Ещё я не терпел лжи. Не любой, конечно. Если человек меня в чём-то обвинял, чего на самом деле не было, меня захлёстывала волна несправедливости, с которой я почти не мог справиться. Хотя иногда и мог сдержаться. Но если мой обвинитель был полностью уверен, что я негодяй, и с пеной у рта это доказывал, тут плотину терпения прорывало, и пока я не доказывал обратное, не успокаивался. Самое смешное, что я над собой в это самое время посмеивался со стороны, вместе с теми, кто подшучивал над моей привычкой оправдываться, и даже презирал себя за такой примитив вербального общения. Ведь обычно у нормальных людей всё наоборот: большинство спокойно переносят беспочвенные обвинения, зная, что это чушь, а раздражаются только когда обвинения попадают в цель. Эта глупая привычка провоцировала близких знакомых на колкости, в надежде услышать мои «оправдания». Но на меня это не действовало, я знал неискренность их обвинений, и всё сводилось к шуткам. То есть я, может, и оправдывался, но уже подыгрывая.

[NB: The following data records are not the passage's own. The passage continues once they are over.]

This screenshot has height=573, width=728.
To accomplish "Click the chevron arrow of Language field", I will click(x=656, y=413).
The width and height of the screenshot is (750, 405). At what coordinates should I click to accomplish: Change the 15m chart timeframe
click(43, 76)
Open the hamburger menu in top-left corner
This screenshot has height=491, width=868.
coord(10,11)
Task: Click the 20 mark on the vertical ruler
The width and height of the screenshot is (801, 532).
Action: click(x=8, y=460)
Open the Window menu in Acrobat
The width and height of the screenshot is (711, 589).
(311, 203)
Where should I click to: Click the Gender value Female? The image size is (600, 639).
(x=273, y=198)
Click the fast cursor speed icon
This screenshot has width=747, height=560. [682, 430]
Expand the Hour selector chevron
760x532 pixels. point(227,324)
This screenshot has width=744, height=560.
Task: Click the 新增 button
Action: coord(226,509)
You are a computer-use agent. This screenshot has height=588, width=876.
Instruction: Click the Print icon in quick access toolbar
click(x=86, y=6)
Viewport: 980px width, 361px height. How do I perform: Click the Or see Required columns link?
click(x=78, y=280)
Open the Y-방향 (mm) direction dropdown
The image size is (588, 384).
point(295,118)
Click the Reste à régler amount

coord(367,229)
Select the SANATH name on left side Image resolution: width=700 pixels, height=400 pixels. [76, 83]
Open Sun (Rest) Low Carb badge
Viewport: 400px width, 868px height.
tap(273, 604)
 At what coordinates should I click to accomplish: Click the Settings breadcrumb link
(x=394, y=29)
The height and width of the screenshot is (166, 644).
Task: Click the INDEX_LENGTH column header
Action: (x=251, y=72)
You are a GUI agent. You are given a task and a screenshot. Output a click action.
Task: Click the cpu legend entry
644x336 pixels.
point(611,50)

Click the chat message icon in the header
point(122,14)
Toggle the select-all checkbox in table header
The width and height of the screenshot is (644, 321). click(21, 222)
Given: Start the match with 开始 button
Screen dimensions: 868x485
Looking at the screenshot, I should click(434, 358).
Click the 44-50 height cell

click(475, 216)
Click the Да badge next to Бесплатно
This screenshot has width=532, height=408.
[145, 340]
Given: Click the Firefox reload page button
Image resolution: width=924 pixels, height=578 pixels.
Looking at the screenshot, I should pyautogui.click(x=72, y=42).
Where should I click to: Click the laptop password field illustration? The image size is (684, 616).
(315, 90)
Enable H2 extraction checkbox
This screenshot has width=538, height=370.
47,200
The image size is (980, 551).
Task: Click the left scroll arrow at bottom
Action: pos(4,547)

Тем не менее эти близкие люди мне были нужны. Из-за частых нервных нагрузок и срывов, или от чрезмерной чувствительности, или благодаря уготовленному пути, мне постоянно требовался душевный покой, который, соответственно, зависел от окружающих. Поэтому я никогда не лез на рожон, даря им свои спокойствие, добрую душу, понимание, хорошее отношение, и то же самое ожидая от них. Но в то же время душа была полна контрастов: с теми, кто мне совсем не нравился, я не собирался либеральничать, дипломатия в этих случаях не для меня. Минимум – я всем своим видом показывал своё отношение к ним, а максимум – с упрямством шёл на сильную конфронтацию. И за это упрямство частенько страдал.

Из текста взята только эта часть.